Qualité du projet scientifique et de son plan de mise en oeuvre (et compétitivité en regard des références internationales sur la thématique proposée) :

Pertinence, excellence et cohérence thématique du programme de recherche, dûment documenté avec un effort d’intégration de la recherche fondamentale à la recherche clinique ainsi qu’un effort d’interdisciplinarité,

Cohérence du projet proposé avec la stratégie hospitalouniversitaire du site,

Stratégie de partenariats clairement explicitée avec l’ensemble des partenaires publics et privés : modalités précises du partenariat proposé et démonstration du niveau d’implication du partenaire,

Description détaillée des plateformes adaptées au projet scientifique.

*Notoriété internationale des équipes :

Profil des chercheurs, enseignants-chercheurs et cliniciens,

Analyse de la bibliométrie,

Prix obtenus et brevets déposés sur les 10 dernières années,

Invitation à des conférences de prestige au niveau international,

Toute autre compétence témoignant d’une reconnaissance internationale.

*Solidité des structures de valorisation d’appui à l’IHU et capacité démontrée au transfert de technologies.

*Capacité à dispenser un enseignement rivalisant avec les meilleurs mondiaux, et notamment imaginer des métiers nouveaux nés du fruit de la recherche translationnelle et proposer des cursus originaux.

*Capacité à développer la formation à et par la recherche des acteurs du monde de la santé.

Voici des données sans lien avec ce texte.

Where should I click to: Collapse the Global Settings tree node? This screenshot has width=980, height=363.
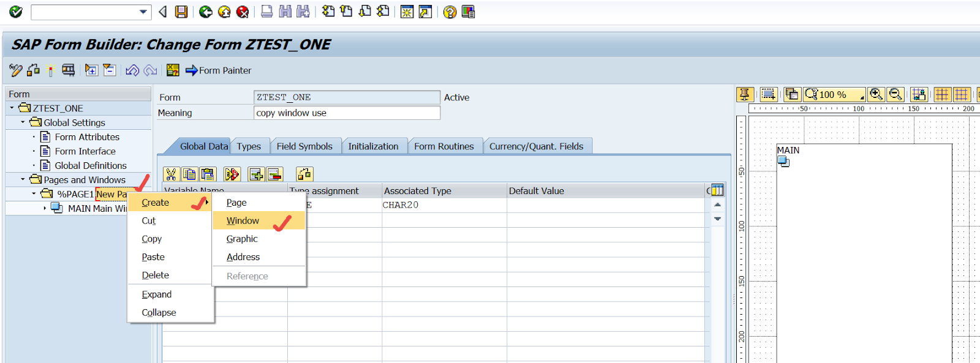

*Capacité à attirer les meilleurs talents mondiaux par la mise à disposition d’un environnement et d’une plateforme de qualité exceptionnels, et masse critique de chercheurs et cliniciens (> ~100 chercheurs, ingénieurs et enseignants chercheurs publics et privés mais dont la majorité feront partie d’une équipe labélisée par un EPST/EPIC et > ~200 personnels médicaux et paramédicaux).

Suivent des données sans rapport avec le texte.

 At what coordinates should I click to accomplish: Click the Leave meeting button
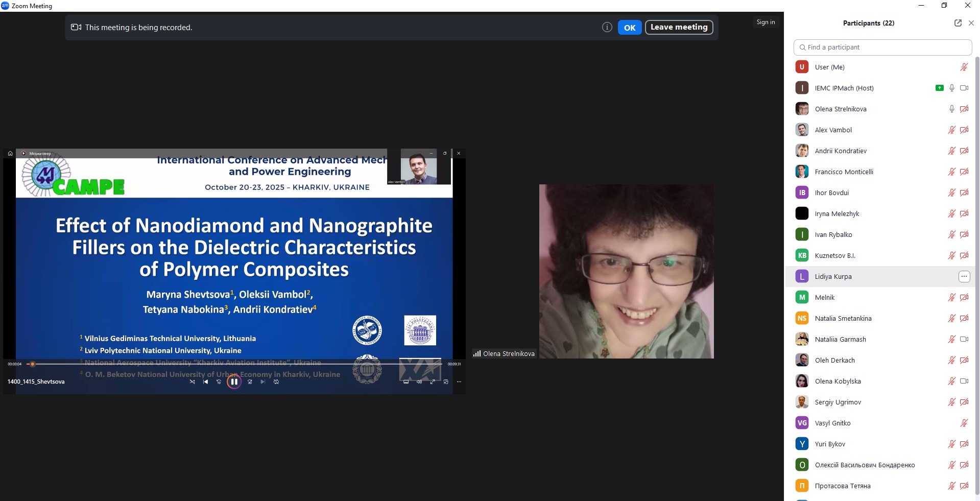(679, 28)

Solidité et flexibilité de la gouvernance et de l’organisation proposées :

*Mise en place des structures et processus de gouvernance préconisés :

Statut de Fondation de Coopération Scientifique,

Existence et composition d’un Comité de Direction restreint (3 à 4 membres),

Statuts permettant de doter l’IHU de la flexibilité nécessaire, notamment en termes de délégation de gestion au Comité de Direction,

Le Directeur de l’IHU et le Comité de Direction doivent avoir une véritable responsabilité stratégique, financière et managériale sur le projet de l’IHU et sa mise en oeuvre, y compris en ce qui concerne la signature d’accords de partenariats,

Existence du règlement intérieur définissant en particulier sur les modalités de désignation et de renouvellement du Directeur et du Comité de Direction,

Existence et composition d’un Conseil d’Administration,

Existence et composition d’un Conseil Scientifique international, permettant d’apporter un support efficace au Comité de Direction dans l’orientation du projet scientifique et de s’assurer de son caractère original,

Le périmètre clinique coeur pour l’IHU sera aligné avec un pôle hospitalo-universitaire du CHU, en adaptant si nécessaire l’organisation des pôles au sein du CHU.

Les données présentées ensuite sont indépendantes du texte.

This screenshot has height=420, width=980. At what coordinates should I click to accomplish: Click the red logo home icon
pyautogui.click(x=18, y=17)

*Clarté documentée des relations établies avec les principaux partenaires, notamment :

Université,

Hôpital, et en particulier clarté du périmètre clinique/ alignement avec un pôle hospitalo-universitaire,

EPST-EPIC et Alliances.

*Solidité du plan de développement :

Détail et pertinence de l’utilisation prévue des financements,

Equilibre du plan de financement et de valorisation,

Progrès attendus dans les pratiques médicales,

Capacité à attirer des financements privés ou venant des collectivités territoriales.